Job: Swap "Shipment" for "Delivery" in the data from its start through the line with "click(x=168, y=37)", and give those lines again with nothing else changed. Leave the pictures out.

Input rows:
start
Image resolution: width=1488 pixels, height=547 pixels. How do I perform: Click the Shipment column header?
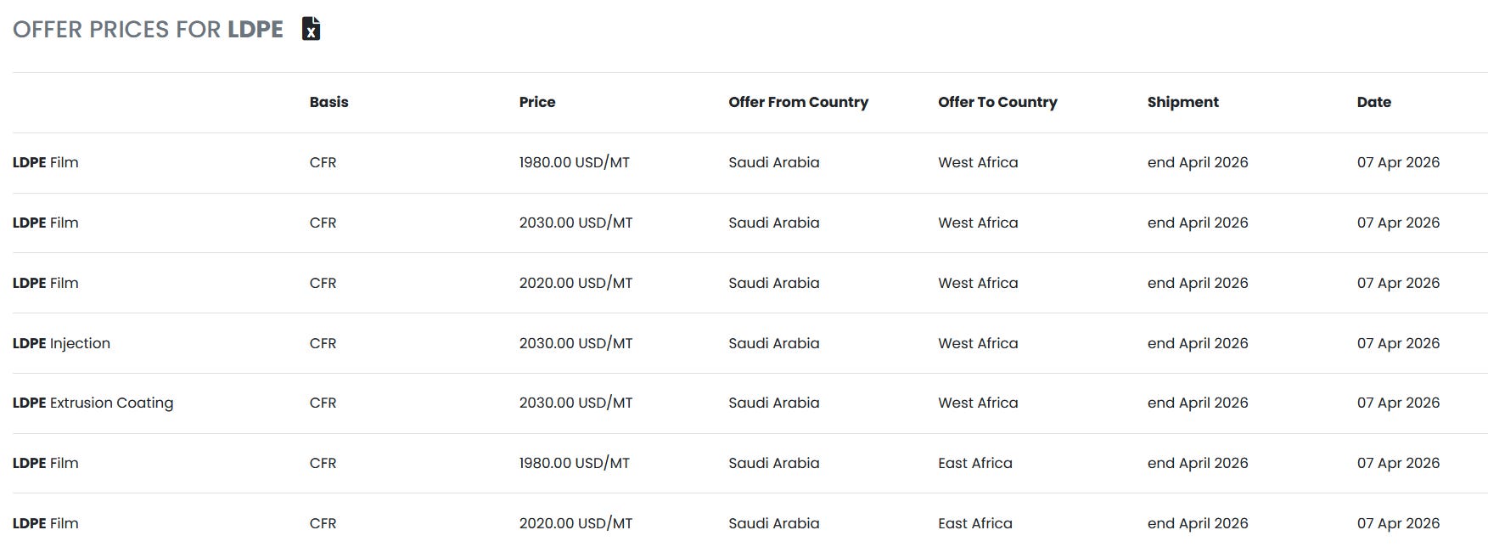tap(1182, 102)
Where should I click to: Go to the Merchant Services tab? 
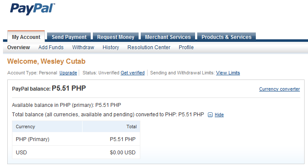click(x=168, y=37)
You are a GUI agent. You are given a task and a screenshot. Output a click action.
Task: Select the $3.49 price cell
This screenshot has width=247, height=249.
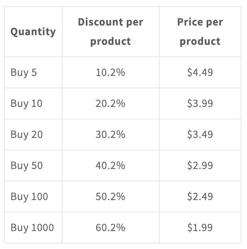click(x=200, y=135)
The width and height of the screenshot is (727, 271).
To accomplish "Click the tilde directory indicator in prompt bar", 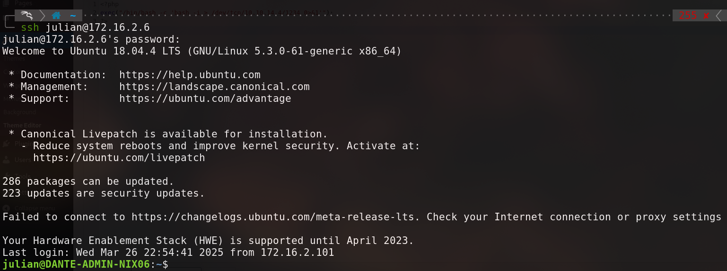I will click(x=73, y=16).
end
Task answer:
Image resolution: width=1488 pixels, height=547 pixels. How do I perform: Click the Delivery column header?
tap(1182, 102)
Where should I click to: Go to the Merchant Services tab? 
click(x=168, y=37)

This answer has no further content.